(AIM OF THE EXERCISE): Starting at the line that contains "Task: Click the Amazon logo" and continuing to the end of the rows, give each line as a numbered list, skipping blank lines and leaving out the pictures.

[Word and element location data]
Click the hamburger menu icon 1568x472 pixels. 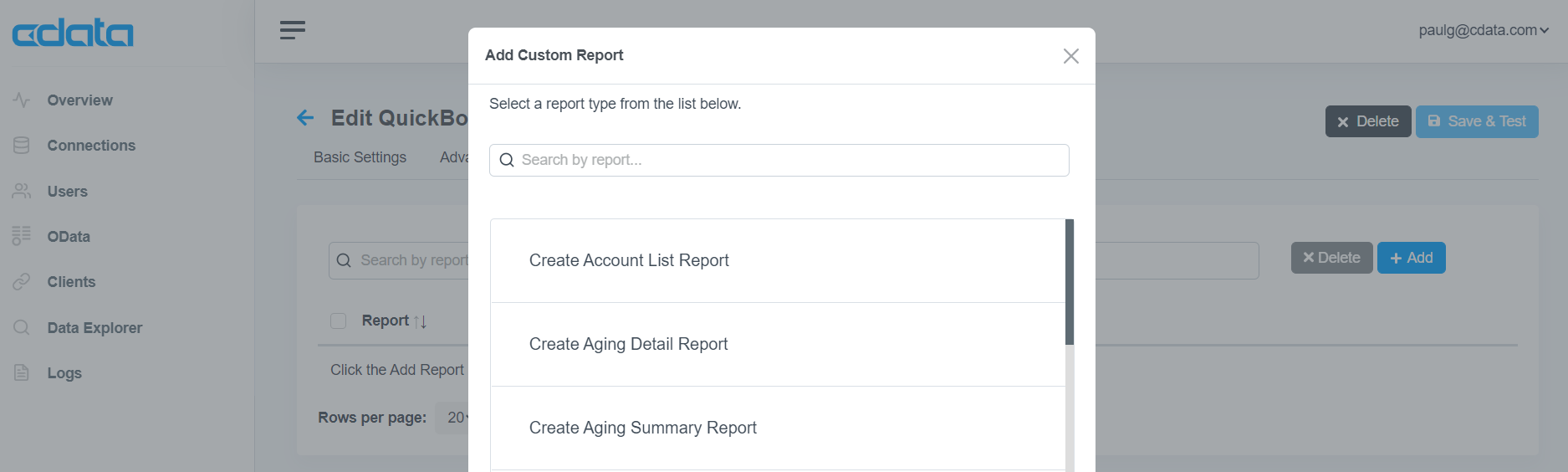[293, 30]
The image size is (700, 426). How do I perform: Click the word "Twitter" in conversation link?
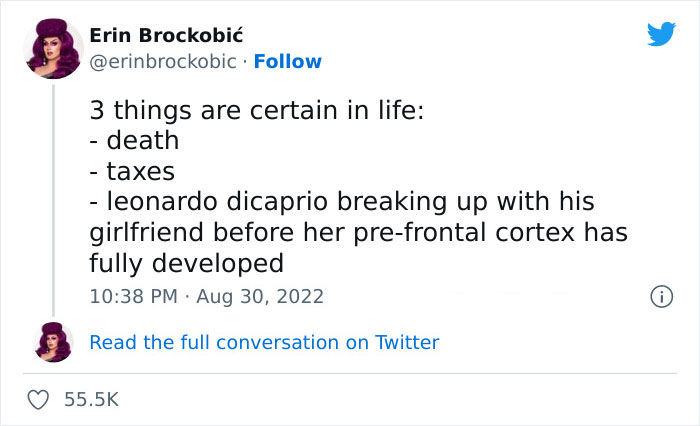[x=407, y=342]
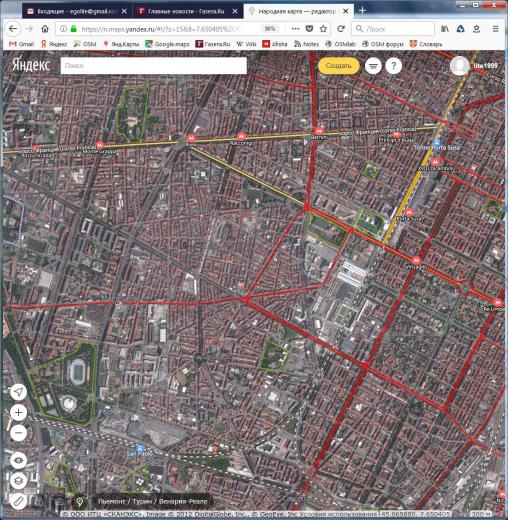Click the Porta Susa metro station marker
Viewport: 508px width, 520px height.
[437, 142]
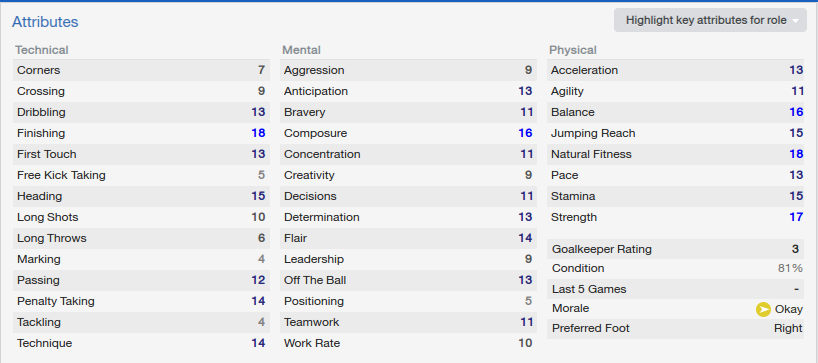Click the Composure attribute row
Image resolution: width=818 pixels, height=363 pixels.
[408, 133]
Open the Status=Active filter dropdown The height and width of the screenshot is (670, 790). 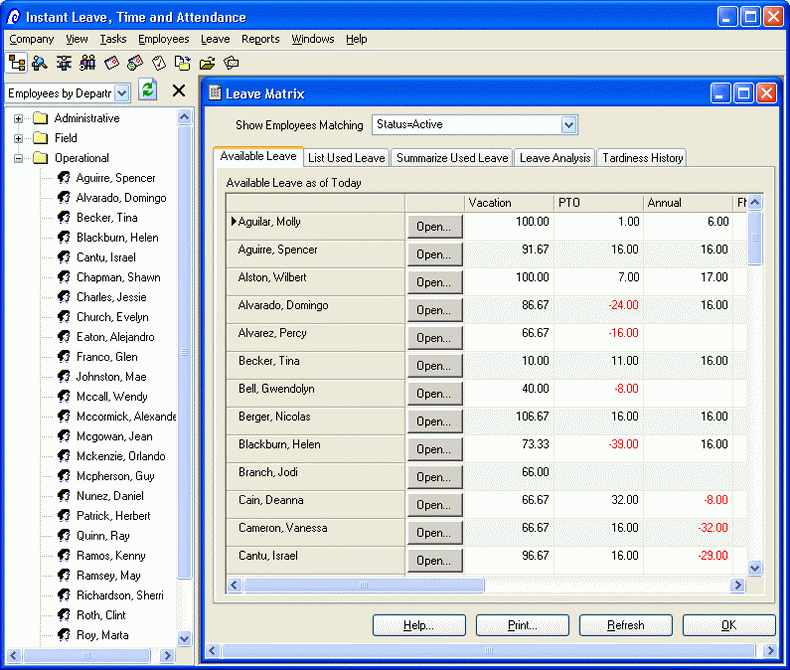pyautogui.click(x=569, y=125)
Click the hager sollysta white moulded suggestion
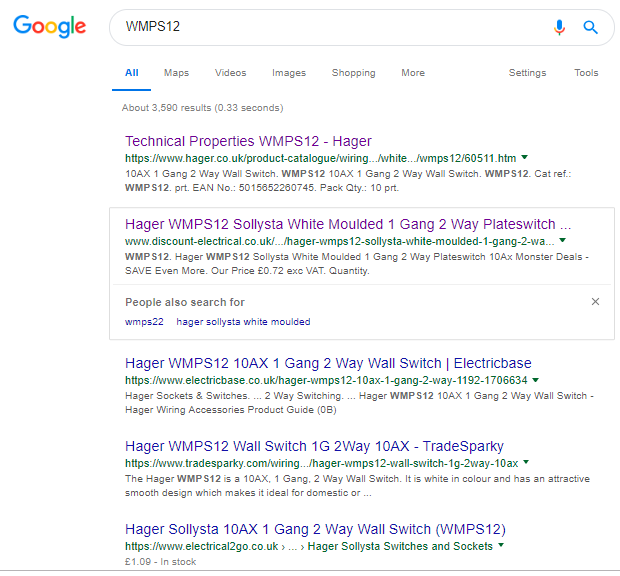 point(243,322)
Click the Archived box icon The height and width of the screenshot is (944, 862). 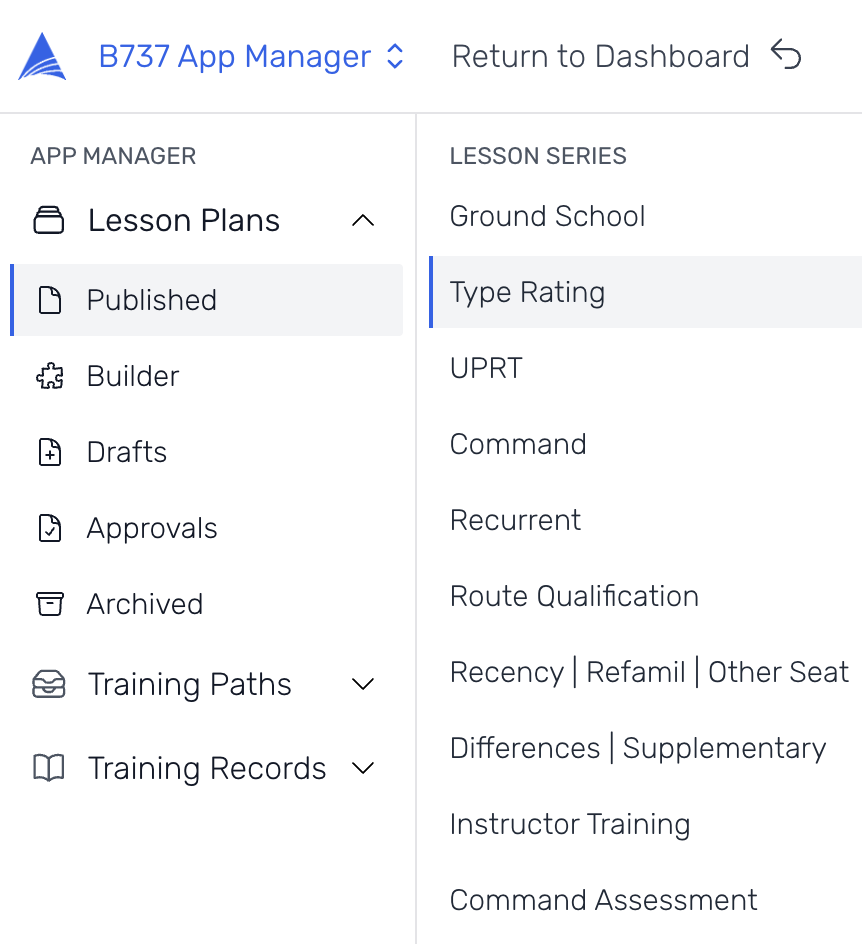[x=49, y=604]
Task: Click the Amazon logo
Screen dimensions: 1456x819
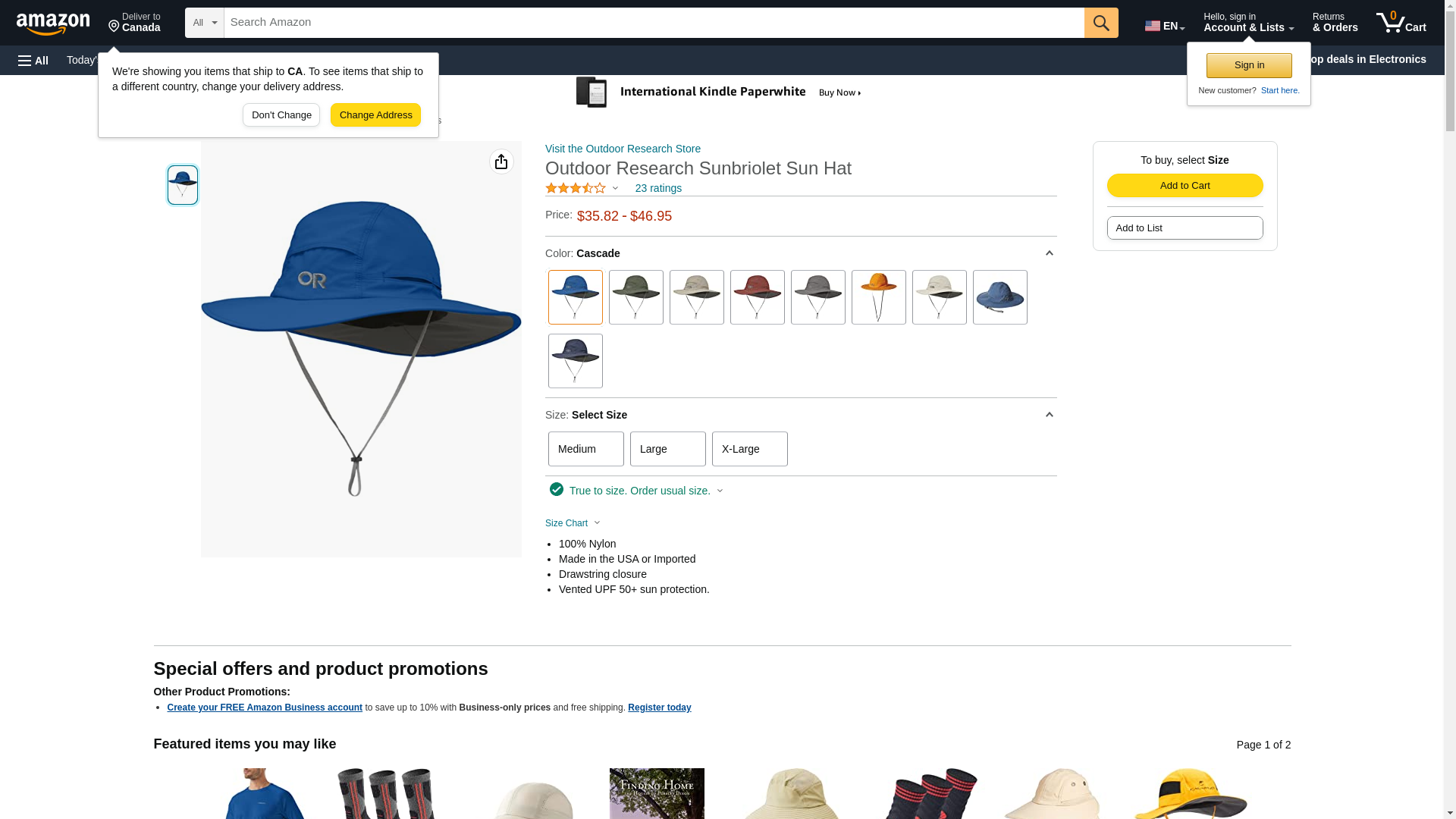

(FINISHED EXERCISE):
1. Task: Click the Amazon logo
2. Screen dimensions: 1456x819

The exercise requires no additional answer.